Marie, revue et corrigée
Publié dans le magazine Books n° 18, décembre 2010 - janvier 2011. Par Hilary Mantel.
Elle est plus présente dans le Coran que dans les Évangiles. Son culte est venu d’Orient. Femme au foyer, madone ou pietà, sa figure a varié au fil des époques, nourrissant des querelles religieuses, l’antisémitisme et aujourd’hui une réaction d’agacement. N’aurait-elle pas, finalement, surtout servi d’alibi à la domination masculine ?
Dans mon enfance catholique, elle était partout, perchée sur les saillies et dans les niches, telle une caméra de vidéosurveillance, avec sa bouche peinte et ses yeux bleu gendarme. À entendre sa litanie, elle était Miroir de la Justice, Cause de notre joie, Vase spirituel, Rose mystique, Tour de David, Maison d’or, Arche de l’Alliance, Porte du ciel et Étoile du matin. Somme toute, pas une femme que j’aimais. Elle était l’improbabilité au cœur de la vie spirituelle ; un paradoxe, féconde bien que non fécondée, au-dessus de la nature mais aussi contre nature. Elle aurait pu être une seconde mère bienveillante, toujours de votre côté, mais elle semblait de mèche avec l’autorité ; aucun de vos faits et gestes ne lui échappait, et elle en avait une piètre idée.

Extrait de données —

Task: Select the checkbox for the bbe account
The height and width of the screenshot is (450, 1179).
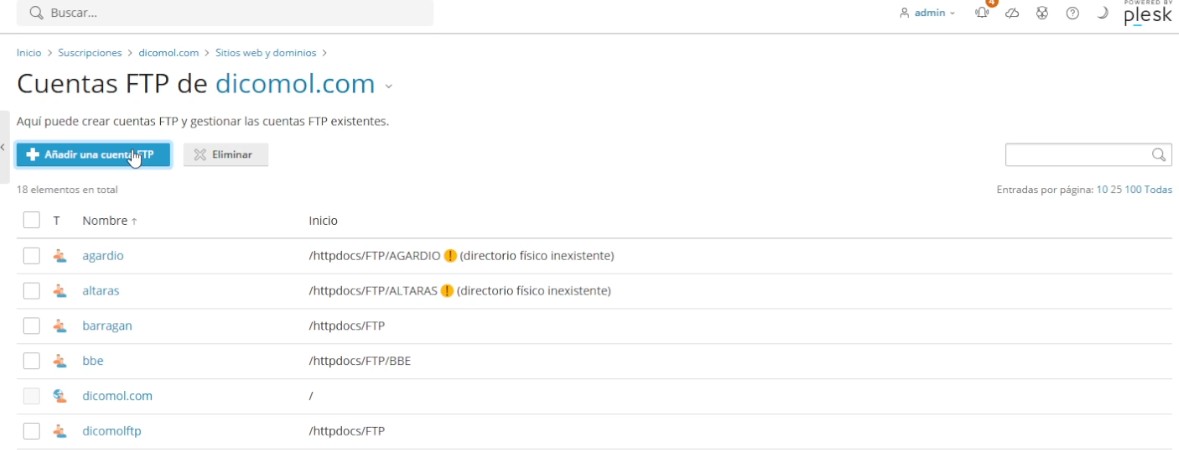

Consigne — Pouvez-vous recopier mot pour mot le passage de l'article sur Marie qui va de « Dans mon enfance » jusqu'à « une piètre idée. » inclus ?

Réponse —
Dans mon enfance catholique, elle était partout, perchée sur les saillies et dans les niches, telle une caméra de vidéosurveillance, avec sa bouche peinte et ses yeux bleu gendarme. À entendre sa litanie, elle était Miroir de la Justice, Cause de notre joie, Vase spirituel, Rose mystique, Tour de David, Maison d’or, Arche de l’Alliance, Porte du ciel et Étoile du matin. Somme toute, pas une femme que j’aimais. Elle était l’improbabilité au cœur de la vie spirituelle ; un paradoxe, féconde bien que non fécondée, au-dessus de la nature mais aussi contre nature. Elle aurait pu être une seconde mère bienveillante, toujours de votre côté, mais elle semblait de mèche avec l’autorité ; aucun de vos faits et gestes ne lui échappait, et elle en avait une piètre idée.